* Document passage *
—————
Biasing

This article is about biasing in electronics. For other uses, see Biasing (disambiguation).

Biasing in electronics means establishing predetermined voltages or currents at various points of an electronic circuit for the purpose of establishing proper operating conditions in electronic components. Many electronic devices such as transistors and vacuum tubes, whose function is processing time-varying (AC) signals also require a steady (DC) current or voltage to operate correctly — a bias. The AC signal applied to them is superposed on this DC bias current or voltage. The operating point of a device, also known as bias point, quiescent point, or Q-point, is the steady-state (DC) voltage or current at a specified terminal of an active device (a transistor or vacuum tube) with no input signal applied. A bias circuit is a portion of the device's circuit which supplies this steady current or voltage.

The term is also used for an alternating current (AC) signal applied to some electronic devices which is similarly required for correct operation, such as the tape bias signal applied to magnetic recording heads used in magnetic tape recorders.

Overview

In electronic engineering, the term bias has the following meanings:

  1. A systematic deviation of a value from a reference value.
  2. The amount by which the average of a set of values departs from a reference value.
  3. Electrical, mechanical, magnetic, or other force (field) applied to a device to establish a reference level to operate the device.
  4. In telegraph signaling systems, the development of a positive or negative DC voltage at a point on a line that should remain at a specified reference level, such as zero.
Note: A bias may be applied or produced by (i) the electrical characteristics of the line, (ii) the terminal equipment, and (iii) the signaling scheme.[1]

In electronics, bias usually refers to a fixed DC voltage or current applied to a terminal of an electronic component such as a diode, transistor or vacuum tube in an circuit in which alternating current (AC) signals are also present, in order to establish proper operating conditions for the device. For example, a bias voltage is applied to a transistor in an electronic amplifier to allow the transistor to operate in a particular region of its transconductance curve. For vacuum tubes, a grid bias voltage is often applied to the grid electrodes for the same reason.

In magnetic tape recording, the term bias is also used for a high-frequency signal added to the audio signal applied to the recording head, to improve the quality of the recording on the tape. This is called tape bias.

Bias is used in direct broadcast satellites such as DirecTV and Dish Network, the integrated receiver/decoder (IRD) box actually powers the feedhorn or low-noise block converter (LNB) receiver mounted on the dish arm. This bias is changed from a lower voltage to a higher voltage to select the polarization of the LNB, so that it receives signals that are polarized either horizontally or vertically, thereby allowing it to receive twice as many channels.

We still need to determine the optimal values for the DC biasing in order to choose resistors, etc. This bias point is called the quiescent or Q-point as it gives the values of the voltages when no input signal is applied. To determine the Q-point we need to look at the range of values for which the transistor is in the active region.
—————
* Data section *

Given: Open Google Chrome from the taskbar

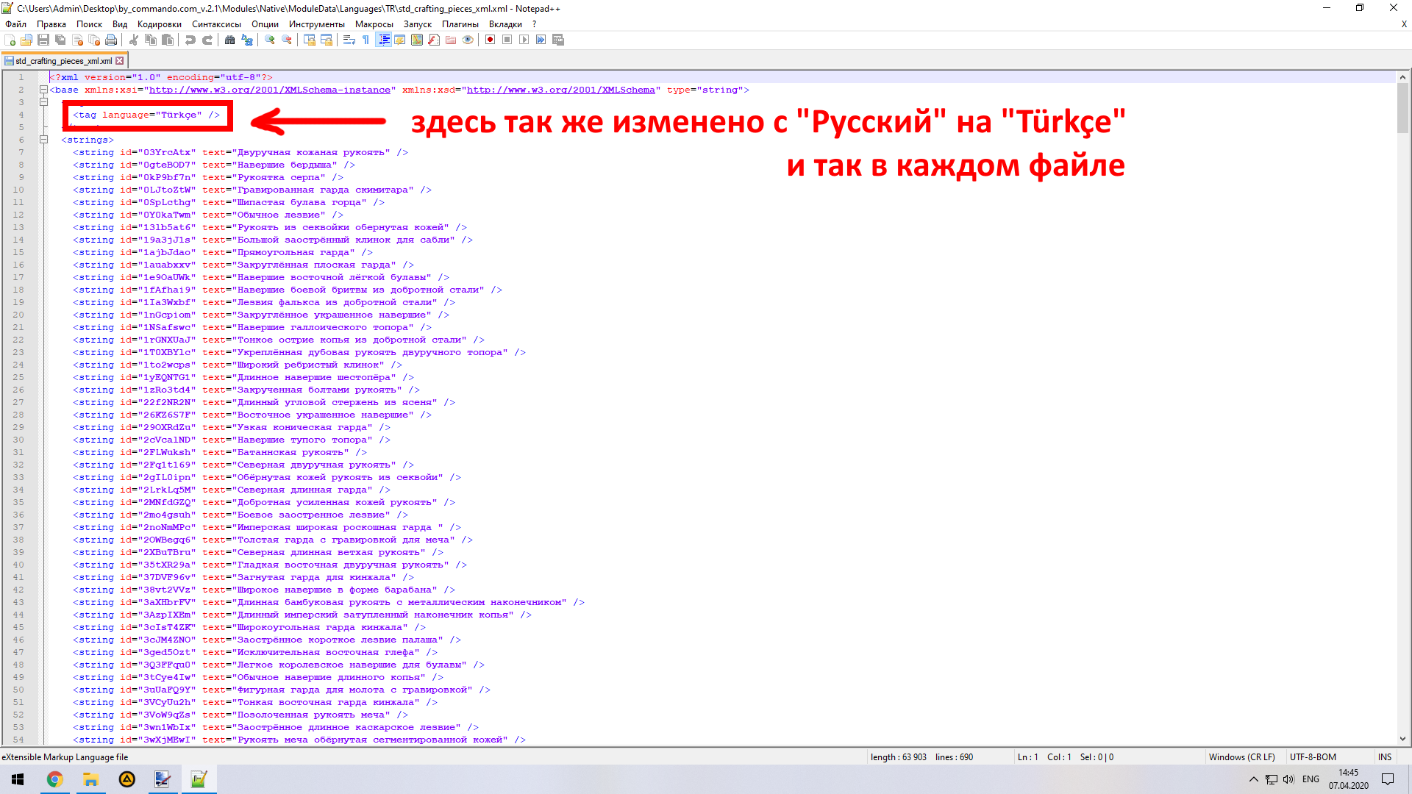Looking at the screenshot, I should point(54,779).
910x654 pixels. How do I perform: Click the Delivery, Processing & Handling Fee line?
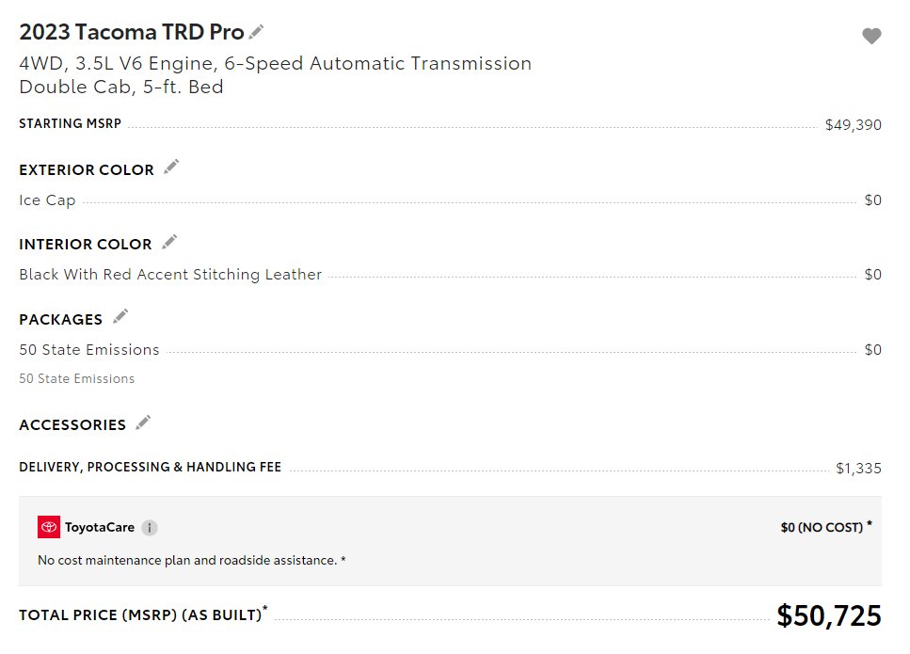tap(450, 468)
—————
* To be done *
(a) According to the biasing article, what other names are used for the operating point of a device?
(b) In the biasing article, rewrite the passage starting at "In electronics, bias" and ending at "the same reason.", swapping "amplifier" for "oscillator".

* Task answers *
(a) Bias point, quiescent point, or Q-point.

(b)
In electronics, bias usually refers to a fixed DC voltage or current applied to a terminal of an electronic component such as a diode, transistor or vacuum tube in an circuit in which alternating current (AC) signals are also present, in order to establish proper operating conditions for the device. For example, a bias voltage is applied to a transistor in an electronic oscillator to allow the transistor to operate in a particular region of its transconductance curve. For vacuum tubes, a grid bias voltage is often applied to the grid electrodes for the same reason.